Pagi tiba, kami pergi ke sekolah. Sesampainya di kelas aku melihat Zek duduk sendiri, anehnya biasanya dia selalu dikerumbuni wanita-wanita. Tapi kali ini, tidak ada satu pun siswi yang menghampirinya.
"Pada kemana penggemarmu?" tanyaku menghampiri Zek.
"Oh Kimi. Mereka semua sudah tidak akan mengejarku lagi."
"Bagaimana bisa?"
"Eto, sudahlah kau tidak perlu tahu."
"Hmm," aku memasang muka curiga ke arah Zek.
"Iya-iya, akan aku kasih tahu. Saat wanita-wanita itu datang menghampiriku, aku berkata kepada mereka bahwa aku sudah ada yang punya, jadi kalian tidak boleh mendekatiku lagi."
"Siapa?"
"Kamu," katanya. Tiba-tiba dia mengambil tangan kiriku dan memasang cincin perak ke jari manisku.

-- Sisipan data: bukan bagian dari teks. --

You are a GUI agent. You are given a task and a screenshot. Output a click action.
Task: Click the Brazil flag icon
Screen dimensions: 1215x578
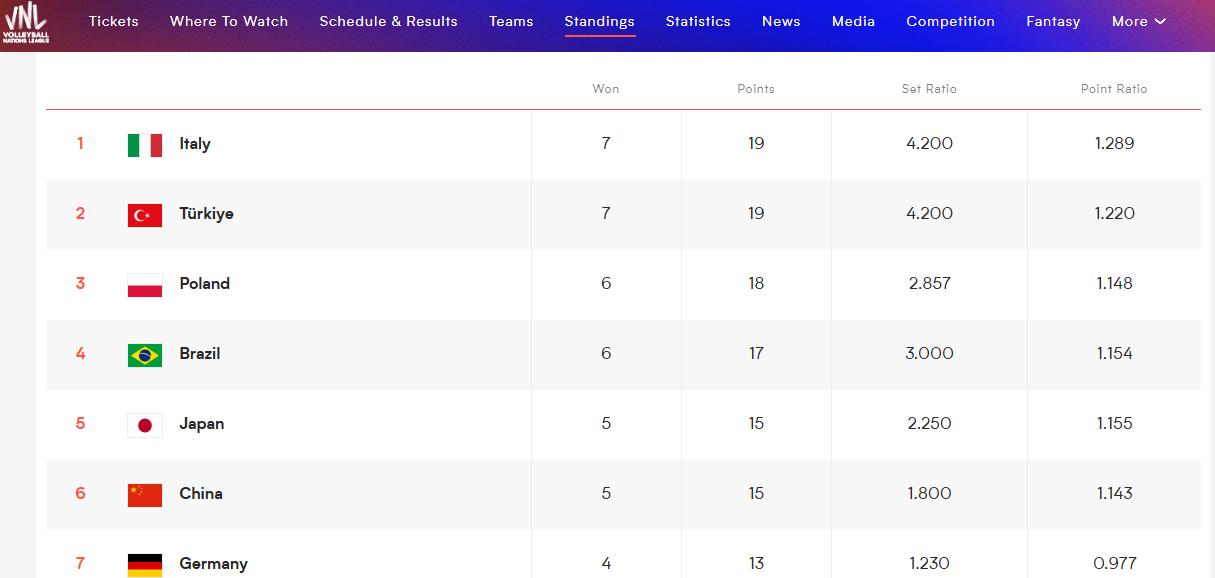[x=145, y=355]
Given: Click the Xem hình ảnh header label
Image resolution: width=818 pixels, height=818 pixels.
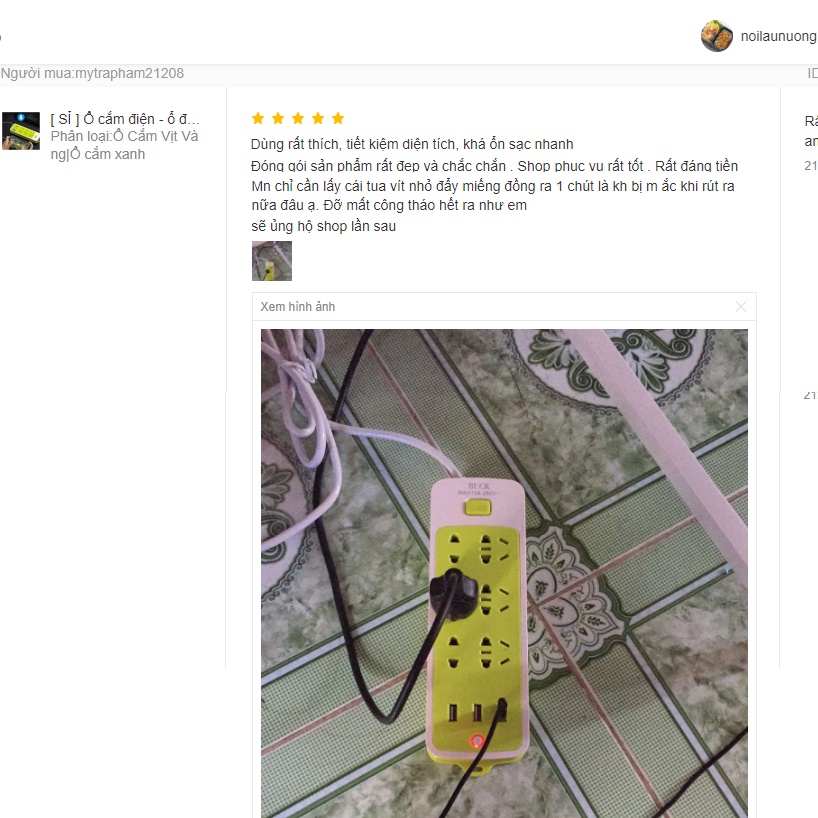Looking at the screenshot, I should tap(298, 307).
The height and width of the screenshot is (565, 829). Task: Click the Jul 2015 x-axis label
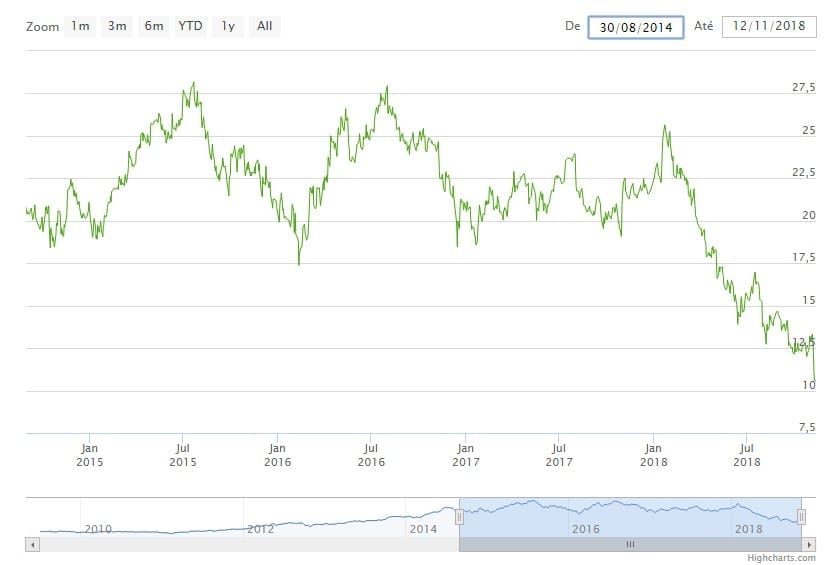pyautogui.click(x=183, y=455)
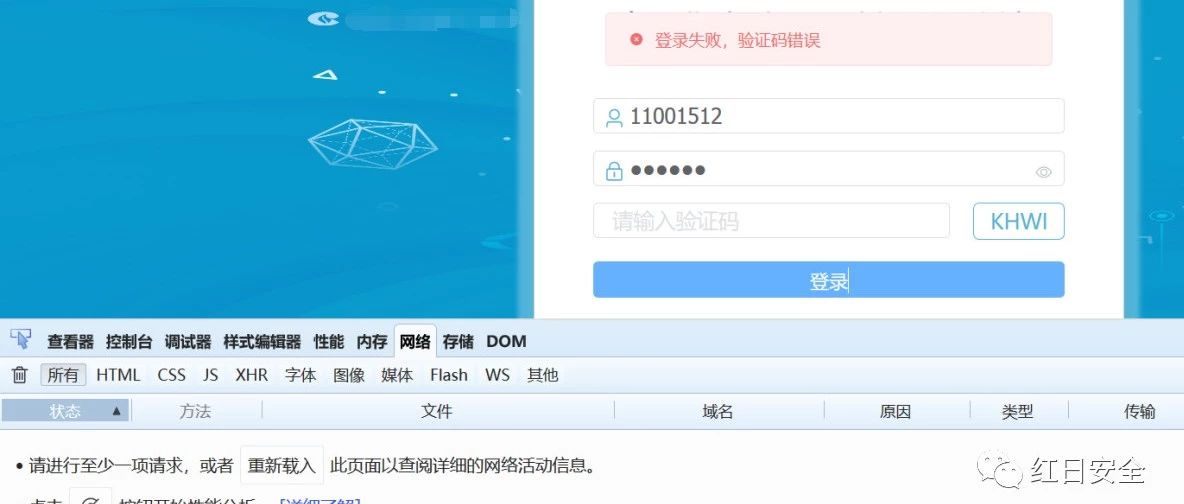Filter requests by XHR
The image size is (1184, 504).
coord(251,375)
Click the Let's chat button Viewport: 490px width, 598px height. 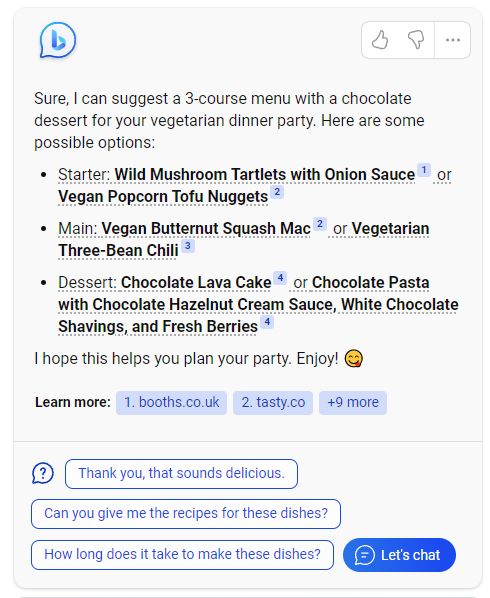point(399,555)
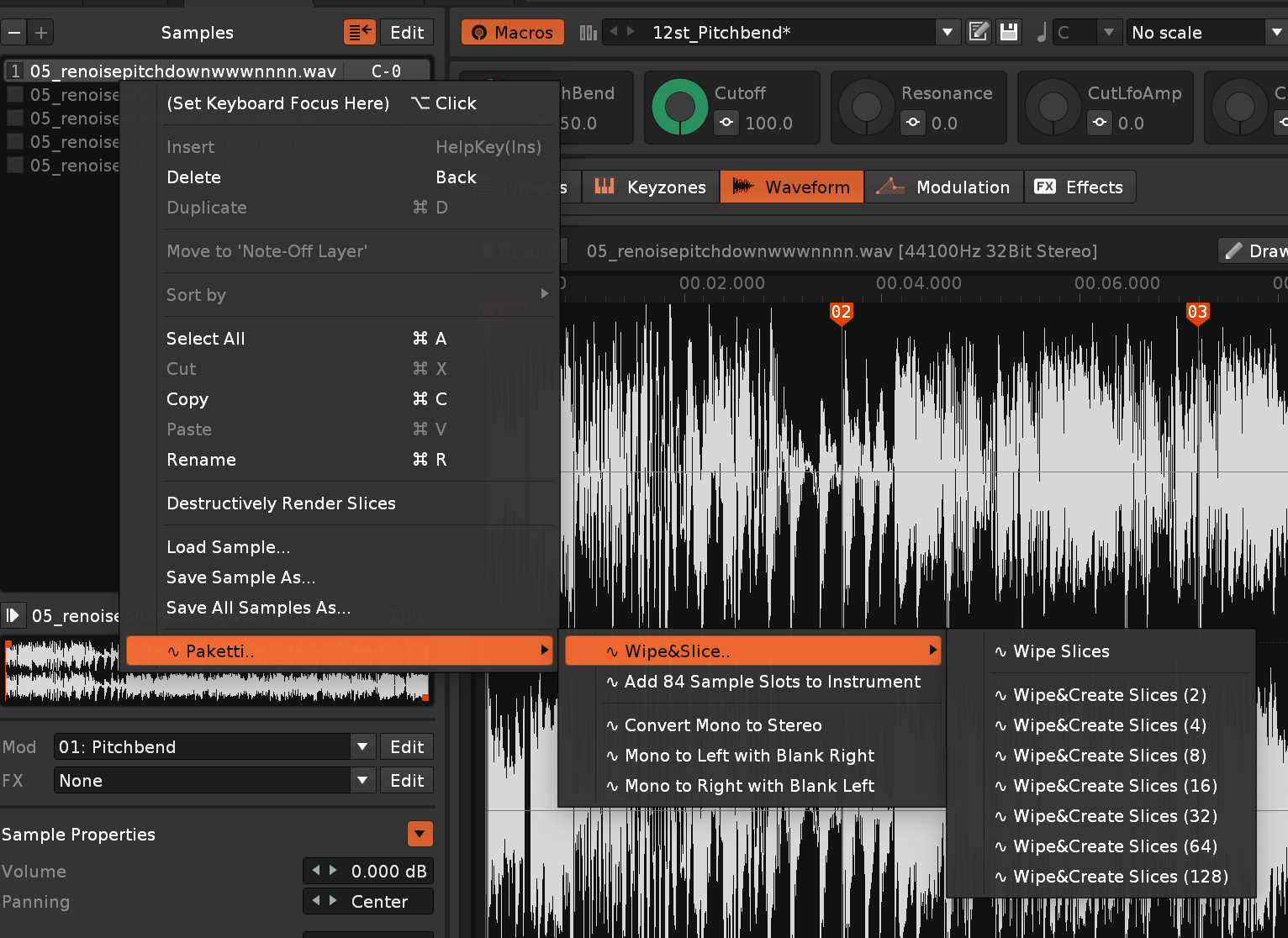This screenshot has height=938, width=1288.
Task: Select Destructively Render Slices menu item
Action: [281, 503]
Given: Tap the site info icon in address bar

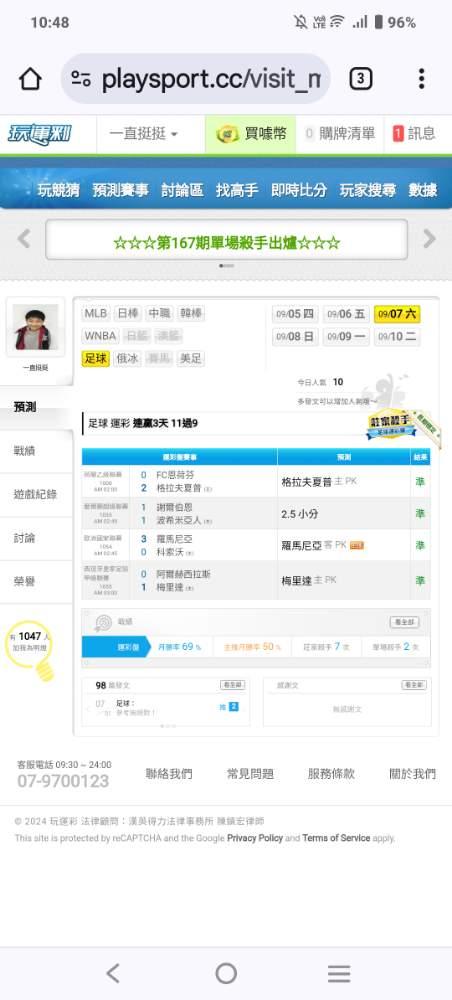Looking at the screenshot, I should coord(81,79).
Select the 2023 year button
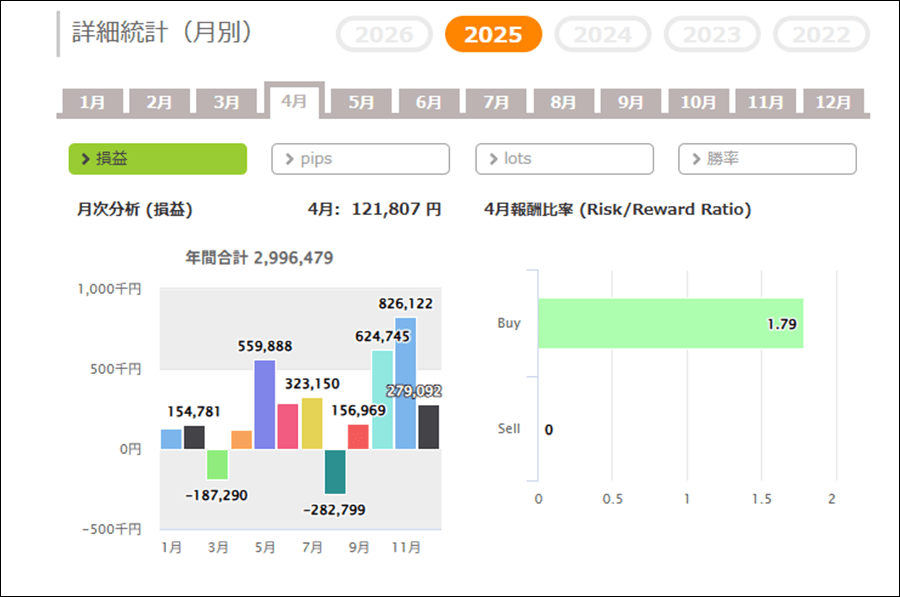 click(712, 35)
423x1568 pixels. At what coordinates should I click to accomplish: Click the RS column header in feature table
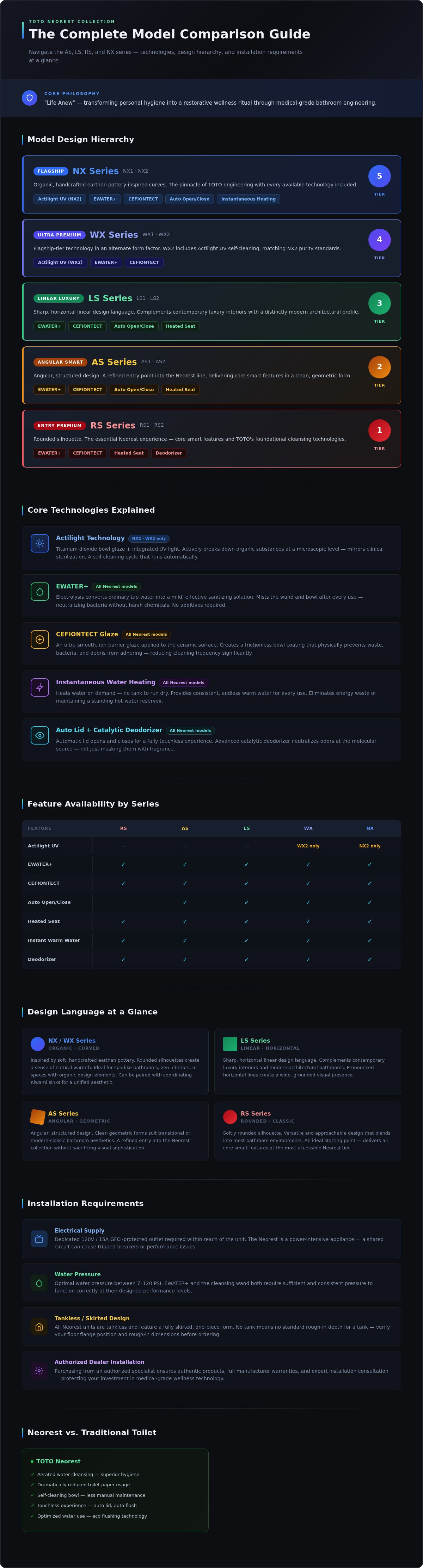(124, 828)
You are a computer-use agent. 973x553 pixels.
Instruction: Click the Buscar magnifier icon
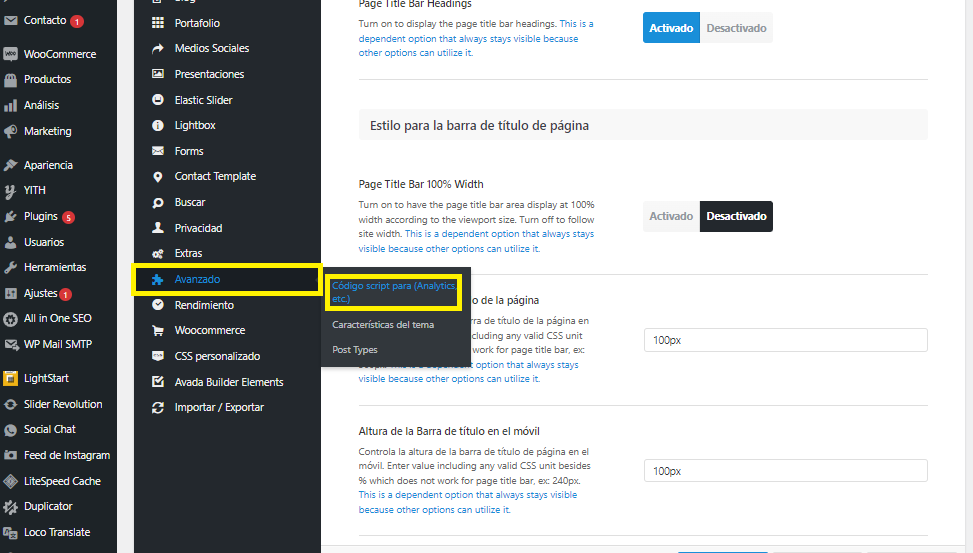157,202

"Ini apa?" tanyaku dengan nada malu.
"Ini tanda bahwa kau hanya milikku seorang saja," dia menunjukkan tangan kirinya yang ternyata di jari manisnya juga ada cincin yang sama.
"Hikss, Zekkk," aku memeluk dia sambil mengeluarkan air mata bahagia.
"Hei Kimi. Malu dilihat banyak orang nih," kata Zek.
"Cieee," suara para siswa-siswi yang ada di kelas ini.
"Aku tidak peduli," kataku masih memeluk Zek.